THE DESCENDANTS OF THE WANDERING JEW.
That lonely wayfarer whom we have heard so plaintively urging to be
relieved of his gigantic burden of misery, spoke of "his sister's
descendants" being of all ranks, from the working man to the king's son.
They were seven in number, who had, in the year 1832, been led to Paris,
directly or indirectly, by a bronze medal which distinguished them from
others, bearing these words:-VICTIM of L. C. D. J. Pray for me!
-----PARIS, February the 13th, 1682.
IN PARIS, Rue St. Francois, No. 3, In a century and a half you will be.
February the 13th, 1832. -----PRAY FOR ME!

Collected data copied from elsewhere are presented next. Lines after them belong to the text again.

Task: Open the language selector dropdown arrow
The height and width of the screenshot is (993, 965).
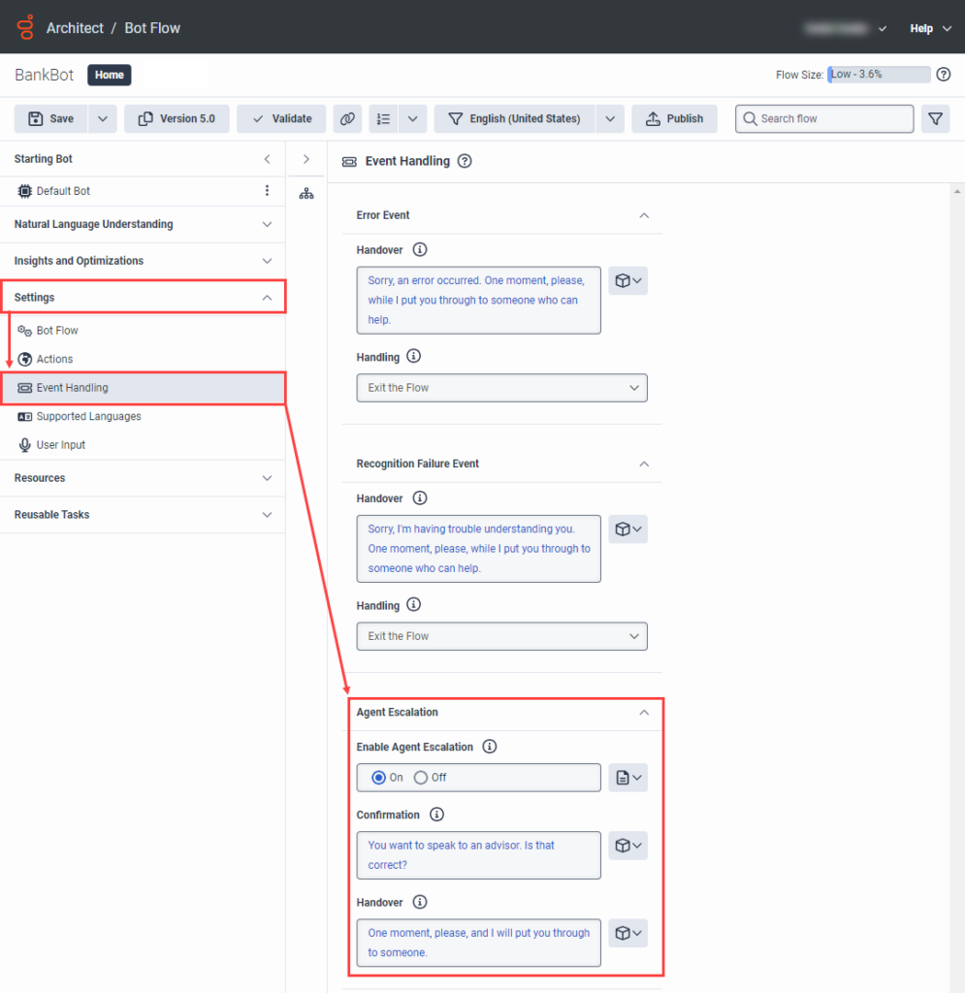Action: (x=609, y=118)
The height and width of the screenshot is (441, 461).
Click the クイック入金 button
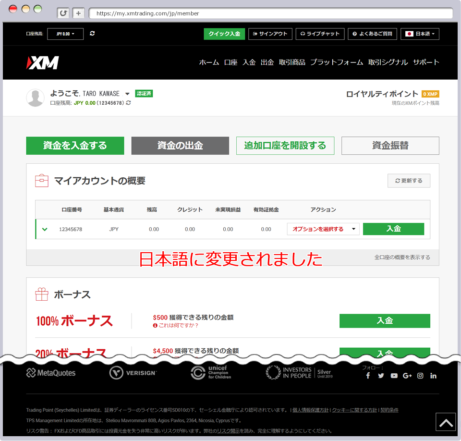coord(224,34)
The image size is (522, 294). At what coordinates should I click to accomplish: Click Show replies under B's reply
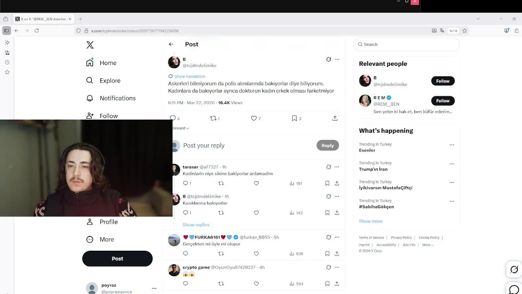tap(196, 225)
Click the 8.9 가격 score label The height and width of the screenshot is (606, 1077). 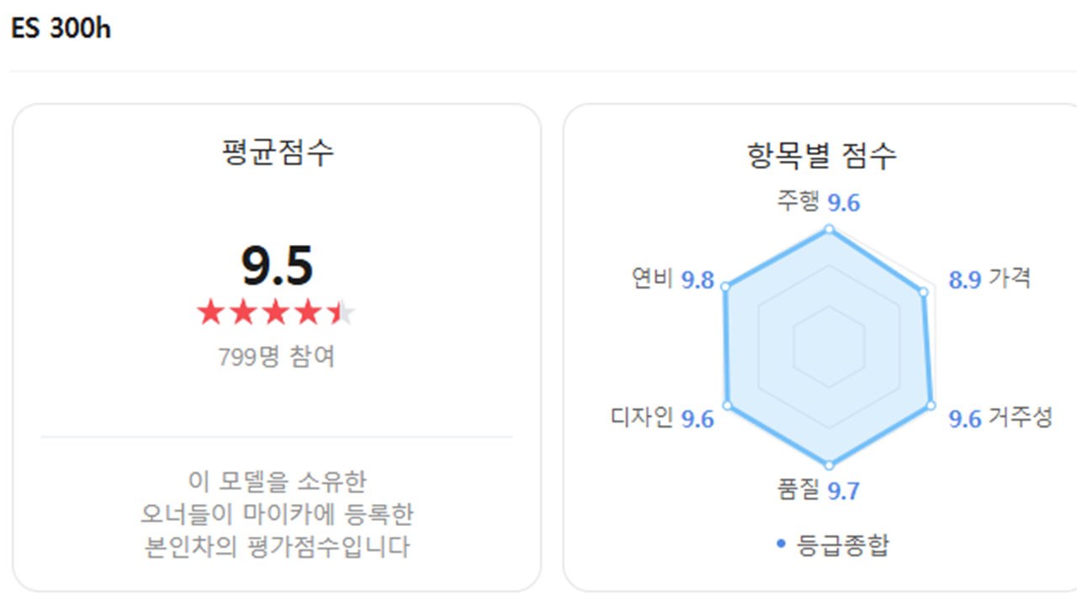(989, 279)
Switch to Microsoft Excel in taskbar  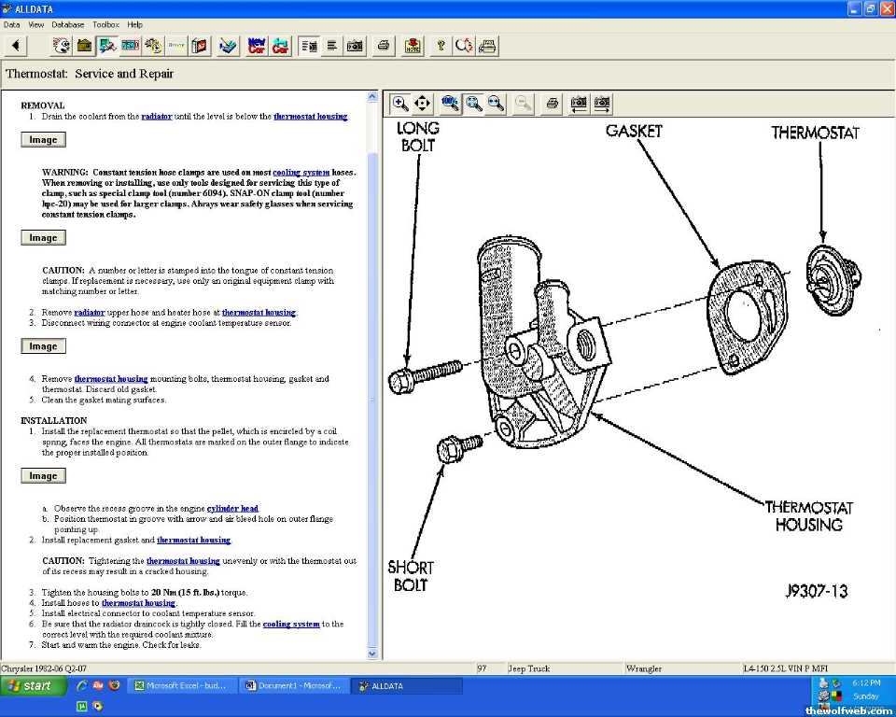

The son of the King of Mundi had lost his father and his domains in India
by the irresistible march of the English, and was but in title Prince
Djalma. Spite of attempts to make his departure from the East delayed
until after the period when he could have obeyed his medal's command, he
had reached France by the second month of 1832. Nevertheless, the results
of shipwreck had detained him from Paris till after that date. A second
possessor of this token had remained unaware of its existence, only
discovered by accident. But an enemy who sought to thwart the union of
these seven members, had shut her up in a mad-house, from which she was
released only after that day. Not alone was she in imprisonment. An old
Bonapartist, General Simon, Marshal of France, and Duke de Ligny, had
left a wife in Russian exile, while he (unable to follow Napoleon to St.
Helena) continued to fight the English in India by means of Prince
Djalma's Sepoys, whom he drilled. On the latter's defeat, he had meant to
accompany his young friend to Europe, induced the more by finding that
the latter's mother, a Frenchwoman, had left him such another bronze
medal as he knew his wife to have had.
Unhappily, his wife had perished in Siberia, without his knowing it, any
more than he did, that she had left twin daughters, Rose and Blanche.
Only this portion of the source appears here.